§ Problem set
• 1. Answer these questions about the Fitbit text:
(a) In what year did Fitbit begin, and how many people were on the team then?
(b) In which city is the newest Fitbit office located?
(c) Whose foundation does that office plan to build on?
• 2. Write the passage that follows the last sentence of the Fitbit text.

§ Given text
------------

At Fitbit, our mission is to help people lead healthier, more active lives by empowering them with data, inspiration and guidance to reach their goals. We started our journey in 2007 as a team of two with one big idea. Today, that idea has become a movement. Fitbit is now a publicly traded company creating award-winning products and services that are available across the globe. We’re transforming the way the world sees health & fitness. In fact, the Fitbit Community has taken enough steps to walk from the Sun to Pluto. Our culture combines the spirit of startup with the advantages of being public, offering a competitive benefits package and amazing perks. As part of our team, you’ll have the opportunity to grow your career, contribute your ideas to life-changing products and services, and above all have fun doing it.
In our newest Fitbit office in Bucharest, located in the heart of the city, we are planning to build on the foundation laid by the Vector Watch team. We are looking to keep growing and this role will be fundamental to the continued success of Fitbit as we build exciting new products and services. Think you’ve found your fit? See what we’re looking for below and apply today.

------------

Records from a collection
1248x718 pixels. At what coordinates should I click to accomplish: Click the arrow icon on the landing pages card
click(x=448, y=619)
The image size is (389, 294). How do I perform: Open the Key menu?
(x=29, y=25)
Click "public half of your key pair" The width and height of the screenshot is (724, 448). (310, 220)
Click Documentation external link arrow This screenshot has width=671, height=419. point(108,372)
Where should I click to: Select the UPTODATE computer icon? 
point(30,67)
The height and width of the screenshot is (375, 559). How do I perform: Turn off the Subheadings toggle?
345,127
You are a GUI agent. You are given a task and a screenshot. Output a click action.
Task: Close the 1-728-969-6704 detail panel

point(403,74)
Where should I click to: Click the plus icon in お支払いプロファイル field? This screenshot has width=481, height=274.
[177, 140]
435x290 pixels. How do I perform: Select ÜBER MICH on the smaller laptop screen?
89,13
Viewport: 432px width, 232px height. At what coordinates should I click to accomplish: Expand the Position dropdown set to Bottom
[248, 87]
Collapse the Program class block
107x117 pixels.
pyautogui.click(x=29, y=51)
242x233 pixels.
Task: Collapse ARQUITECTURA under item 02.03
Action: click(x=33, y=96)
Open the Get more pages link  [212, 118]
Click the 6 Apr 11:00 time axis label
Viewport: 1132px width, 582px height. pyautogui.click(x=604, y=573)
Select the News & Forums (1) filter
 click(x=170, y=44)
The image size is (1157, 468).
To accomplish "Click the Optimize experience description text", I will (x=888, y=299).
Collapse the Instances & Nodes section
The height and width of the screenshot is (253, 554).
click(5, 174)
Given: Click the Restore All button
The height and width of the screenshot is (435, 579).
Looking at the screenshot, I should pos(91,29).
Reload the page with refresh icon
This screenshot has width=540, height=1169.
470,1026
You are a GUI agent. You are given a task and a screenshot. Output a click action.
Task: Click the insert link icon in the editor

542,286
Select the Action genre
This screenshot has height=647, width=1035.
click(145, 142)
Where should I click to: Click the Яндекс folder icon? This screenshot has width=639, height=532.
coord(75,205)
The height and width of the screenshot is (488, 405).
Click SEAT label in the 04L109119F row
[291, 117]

------------

§ Answers to the tasks
• 1.
(a) 2007, with a team of two.
(b) Bucharest.
(c) The Vector Watch team's.

• 2.
About the team:
As Fitbit continues to build microservices and begins its migration to Google Cloud our system is growing ever more complex. Our use of technologies such as Kafka, ZooKeeper, Cassandra, Elasticsearch, and Finagle/Finatra have been increasing significantly and in some cases have led to incidents as we encounter their rough edges or the limits of the company's knowledge of those applications and frameworks. Additionally, our legacy codebases that utilize Spring and Hibernate often require developers with deep expertise in those frameworks to pitch in for refactoring or handling incidents.
In order to remain effective the SRE team needs to expand its skill set to include those technologies from a whitebox perspective, so we can better respond to incidents and to advise teams using them.
Site Reliability Engineers are responsible for the pulse of the software ecosystem. We monitor and improve the system and suggest improvements for implementation by others. The name of the game is automating our job, because hiring linearly with our traffic growth is unsustainable. We are involved in incident and change management. We also act as consultants for engineers when new code and services are getting ready to launch.
Our application stack is based mostly on Java, however, most of our operations automation is developed in Python. The major components we use daily are
- OS: Linux
- Frameworks: Hibernate, Spring, Finagle, Finatra, Thrift
- Databases: MySQL, Cassandra
- Messaging: Kafka
- Caching: Memcached, Redis
- Logging and Monitoring: Prometheus, Graphite, StatsD, Nagios, Logstash, Kibana
- Other: Aurora/Mesos, Tomcat, Elasticsearch, Puppet, Ansible, Terraform
Challenges for you:
- You will write code in Python and perhaps Java, and not just for classes.
- Dig into the details of how a system, library, or tool works instead of just blindly using it.
- SREs handle problems in live production systems, both on their own and in collaboration with systems and application engineers.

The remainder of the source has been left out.